A friend recently asked me to look at some papers she had and give her my opinion. What followed was a trip down a rabbit hole of sovereign citizen claptrap that I had to decipher because my friend was about to spend a great deal of money on what they were offering.

This is the website: //actnowpma.info/PrivateMemberAssoc.html

In a nutshell, this guy has been marketing Private Membership Associations as a way for alternative health care practitioners to practice their trade without interference from licensing boards or the FDA.

He charges $6000 to draw up papers for a P.M.A. that he claims will, and I quote, be able to "Enjoy a general immunity to public laws, regulations and internal rules of local, state and federal administrative agencies (including, but not limited to, the FDA) that protect the public health."

So I give her my opinion, which is that the guy is a con artist.

Then she tells me that she isn't the only one, that others among our friends had already bought in.

So far I know of two friends who run alternative health businesses who paid this guy to draw up papers for them, and they are mad as hell with me right now because they love this guy and I say he's scamming them.

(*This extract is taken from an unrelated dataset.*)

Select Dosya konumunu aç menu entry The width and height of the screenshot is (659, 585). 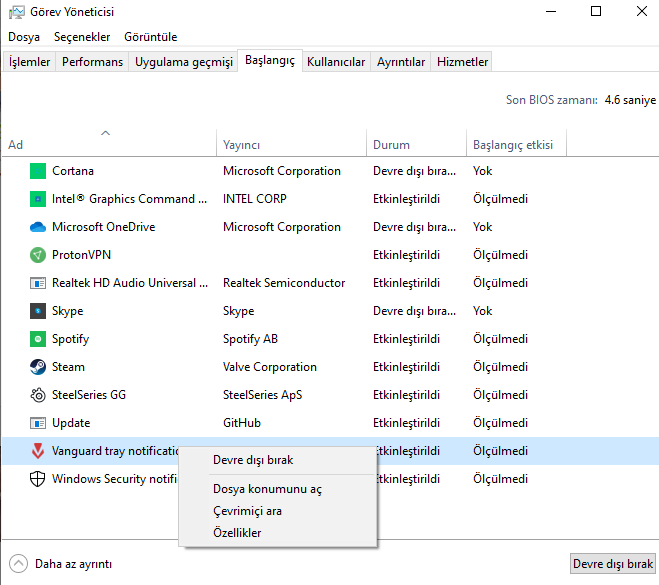pyautogui.click(x=267, y=489)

I don't feel like I can just sit idly by while some scammer rips off my friends. We've had clashes before, because my acceptance of and advocacy for vaccines and "western medicine" aka Science Based Medicine.

So how do I deal with friends who believe in woo without biting my tongue every time one of them mentions something I disagree with? These are people I like and respect. I value their friendship, but I don't want to sacrifice my ethics or commitment to the truth just to remain friends.
How about suggesting that they take their legal documentation to a different but actual lawyer and see if they are actually legally correct. It's one thing paying this guy 6k, it's quite another getting in trouble with the FDA or whatever for breaking the law.

If it were me I'd want to ensure I was properly covered.
 
Wow. "Evidence isn't everything". Really? What else is there. Sounds like a swan song to me. I think that would be a deal breaker for any future conversations.

Wish I was kidding, but yeah, really, "Well, evidence isn't everything." But yeah, it tends to be a deal breaker. People tend to learn sooner or later to avoid crazy topics around me.
 
I think most of the anger springs from the fact that the original friend who showed me the papers backed out and charged back the payment. So now the bank is involved.

The rest of the group are pressuring her to explain herself, but she can only tell them I told her it was a scam. She's come around to the idea that the guy scammed her.

We're starting to think that the one who is screaming the loudest is in on it, hence all the noise.
I'd be inclined to discuss with them why they think that evading laws and agencies that protect the public from harm is ethical. I realise that you will probably not win any friends, but you might get one or two of them reconsidering this approach to their work practices.

This from the link you gave.
Benefits of a Private Membership Association

1. Enjoy a general immunity to public laws, regulations and internal rules of local, state and federal administrative agencies (including, but not limited to, the FDA) that protect the public health​
 
If your freinds read this on the homepage ...


and still went ahead I think there's little you can do to help them.
This is the disclaimer at the bottom of the website now.

Please Take Notice that: John Ellis, Sr., has never attended any accredited law school; does not have a Juris Doctor; never sat for any BAR Exam; and, is not now nor has ever been a member of any state, federal or foreign BAR Association; is not an attorney; does not give legal advice; and the above-stated is not intended to be and is not legal advice to or for anyone or any person, for any purpose whatsoever; John does not offer to represent any man, woman, or person for any purpose.

If you want legal advice or representation see an attorney​

Somewhat changed now from the version you quoted,

Notice

The Director of the PMA does not have a Juris Doctor; is not now nor has ever been a member of any local, state, federal or foreign BAR Association; and, is not an attorney.

The PMA Does Not Offer
To represent anyone or any person in any court.
To sign any pleading for or on behalf of anyone or any person that will be filed in any court.